16 Aralık 2010 Perşembe

hayat bir göbüş yığınıdır

ben çevremdikileri genellerim, kendim hariç herkes genel ben özelimdir (herkes için öyledir aslında).

bundan önceki yazıyla bağlantılı olduğunu fark ettim, başkalarında gördüğüm ve beni rahatsız eden hiç bir şeyin benim başıma gelmeyeceğine dair saçma bir inanışım var. asla o kız gibi kötü görünmeyeceğim o çizmelerle, zaten ben öyle çirkin giyinmem, asla saçım şu diğerininki gibi abuk bir şekil alamaz, benim makyajım asla şu arkamda kalan hatun gibi yüzüme gözüme bulaşamaz, dişimin arasında maydanoz kalmaz. asla rutin bir hatayım olmayacak herkes gibi, asla eve 6 da girip bir daha bar yüzü görmemezlik yapmayacağım gerekise sonuna kadar eğleneceğim, asla diğer evlenen arkadaşlarım gibi evdeki ütü muhabbetini mobilya çatlaklarını sohbet konusu yapmayacağım, asla evlenince kocamı bunaltmayacağım, asla sıradan şeylerden kavga etmeyeceğiz, asla sevdiğim insanın kendi alanına müdahele etmeyeceğim, asla diğer kadınlar gibi kapris yapıp mızmızlanmayacağım, asla çocuğum şu alış veriş merkezinde gödüğüm gibi şımarık olmayacak, kendini yere atıp bağırmayacak, asla annemle babam gibi olmayacağım, asla annem gibi olmayacağım...

bunlar aslında büyük konuşmak diye de tanımlanabilir. çevredekileri genellersiniz, onlar onlardır. kendinizi farklı hissedersiniz. siz herkes misiniz canım??? sonra onların hatalarını yapmayacağınızı ya da o şartlarda öyle davranmayacağınızı kendinize söylersiniz. yani büyük konuşursunuz.

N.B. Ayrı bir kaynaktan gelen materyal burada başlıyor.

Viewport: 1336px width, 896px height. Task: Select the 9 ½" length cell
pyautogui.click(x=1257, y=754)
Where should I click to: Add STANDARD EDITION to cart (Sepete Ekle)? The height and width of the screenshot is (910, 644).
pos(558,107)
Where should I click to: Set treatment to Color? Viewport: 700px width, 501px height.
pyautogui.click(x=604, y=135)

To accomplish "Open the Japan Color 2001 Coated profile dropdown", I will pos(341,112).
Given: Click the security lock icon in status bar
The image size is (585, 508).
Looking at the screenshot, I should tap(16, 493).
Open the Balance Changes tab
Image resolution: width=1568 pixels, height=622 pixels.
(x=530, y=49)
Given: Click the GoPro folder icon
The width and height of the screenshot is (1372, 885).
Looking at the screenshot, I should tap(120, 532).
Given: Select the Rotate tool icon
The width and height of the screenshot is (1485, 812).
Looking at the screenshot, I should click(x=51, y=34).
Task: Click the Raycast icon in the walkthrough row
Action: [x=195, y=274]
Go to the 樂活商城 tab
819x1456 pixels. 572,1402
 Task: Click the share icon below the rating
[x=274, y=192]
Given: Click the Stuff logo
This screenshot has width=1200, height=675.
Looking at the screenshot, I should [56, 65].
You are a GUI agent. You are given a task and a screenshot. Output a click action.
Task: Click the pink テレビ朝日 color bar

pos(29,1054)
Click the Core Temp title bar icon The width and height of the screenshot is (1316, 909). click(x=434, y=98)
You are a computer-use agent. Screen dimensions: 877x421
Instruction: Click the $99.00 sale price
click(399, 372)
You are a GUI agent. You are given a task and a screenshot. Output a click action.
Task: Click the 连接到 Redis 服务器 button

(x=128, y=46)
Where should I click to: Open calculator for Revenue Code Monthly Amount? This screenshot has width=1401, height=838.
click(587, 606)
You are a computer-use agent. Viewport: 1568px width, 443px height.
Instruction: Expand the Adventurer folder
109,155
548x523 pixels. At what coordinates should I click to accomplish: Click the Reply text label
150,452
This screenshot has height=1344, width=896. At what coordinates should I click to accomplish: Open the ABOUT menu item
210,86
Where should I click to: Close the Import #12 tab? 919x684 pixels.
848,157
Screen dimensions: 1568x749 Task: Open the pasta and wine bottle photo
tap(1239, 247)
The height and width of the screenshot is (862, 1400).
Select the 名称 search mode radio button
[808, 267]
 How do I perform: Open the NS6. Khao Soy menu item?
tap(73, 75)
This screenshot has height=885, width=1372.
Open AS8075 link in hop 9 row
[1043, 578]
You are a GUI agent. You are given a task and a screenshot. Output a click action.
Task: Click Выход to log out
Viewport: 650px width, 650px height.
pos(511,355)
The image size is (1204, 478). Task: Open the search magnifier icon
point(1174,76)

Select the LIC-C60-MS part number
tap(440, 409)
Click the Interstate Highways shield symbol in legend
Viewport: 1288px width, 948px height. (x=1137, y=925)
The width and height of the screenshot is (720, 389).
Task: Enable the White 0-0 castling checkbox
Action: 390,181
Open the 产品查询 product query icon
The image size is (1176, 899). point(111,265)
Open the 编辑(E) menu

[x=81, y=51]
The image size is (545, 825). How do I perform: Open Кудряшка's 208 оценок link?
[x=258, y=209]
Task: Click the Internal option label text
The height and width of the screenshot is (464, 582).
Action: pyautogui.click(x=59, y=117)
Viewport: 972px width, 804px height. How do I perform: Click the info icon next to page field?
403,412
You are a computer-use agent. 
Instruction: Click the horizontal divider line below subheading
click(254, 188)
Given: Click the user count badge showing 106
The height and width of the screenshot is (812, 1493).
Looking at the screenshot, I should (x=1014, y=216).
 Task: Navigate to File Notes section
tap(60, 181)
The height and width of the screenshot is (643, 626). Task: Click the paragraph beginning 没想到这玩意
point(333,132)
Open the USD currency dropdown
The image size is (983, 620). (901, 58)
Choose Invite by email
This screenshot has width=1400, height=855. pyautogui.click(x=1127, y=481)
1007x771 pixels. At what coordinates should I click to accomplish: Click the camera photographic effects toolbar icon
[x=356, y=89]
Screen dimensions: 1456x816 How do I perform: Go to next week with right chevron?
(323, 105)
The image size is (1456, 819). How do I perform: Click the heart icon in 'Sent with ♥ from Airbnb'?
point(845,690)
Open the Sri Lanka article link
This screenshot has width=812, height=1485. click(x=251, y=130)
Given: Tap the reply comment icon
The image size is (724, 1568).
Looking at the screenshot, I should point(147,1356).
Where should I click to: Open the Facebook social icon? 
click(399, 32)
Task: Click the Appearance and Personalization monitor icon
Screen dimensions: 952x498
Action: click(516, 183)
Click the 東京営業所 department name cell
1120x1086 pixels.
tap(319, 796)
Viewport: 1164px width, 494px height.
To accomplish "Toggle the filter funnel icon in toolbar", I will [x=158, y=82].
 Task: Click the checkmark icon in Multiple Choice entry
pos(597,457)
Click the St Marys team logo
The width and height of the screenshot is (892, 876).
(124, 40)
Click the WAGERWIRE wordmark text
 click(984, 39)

televizyonda gördüğünüz kötü şeyler sizin başınıza gelmez, yakınınızdaki sevdiğiniz insanlar hep başkalaırndan dinlediğiniz korkunç hastalıklara yakalanmazlar, sizin canınız acımaz.

o iş öyle olmuyor.

sevdiğiniz adamla en abbuk şey için kavga edip en sıradan çift siz oluyorsunuz, iş yerinde hata yapıp gözden düşen siz oluyorsunuz, hayatınızı tamamen bir kısır döngü sıkıcılığına bindirip rutinin en baba göstergesi haline geliyorsunuz, anneniz gibi davranıyorsunuz, ne kadar gıcık olduğunuz anne davranışı varya hepsini nasıl bünyenizde barındırdığınızı fark ediyorsunuz, o çok korkunç hastalığın babanızın başına geldiği gerçeği yüzünüze çarpıyor, sıkıcı bir insan oluyorsunuz...sıradansınız sizde.

işte bunu fark ettiğim zamanlarda ışığım sönüyor, sıradanlık kıyafetini fark edince böyle bi soluk oluyorum. kendi dünyamdaki baş rolümü bile kaybediyorum.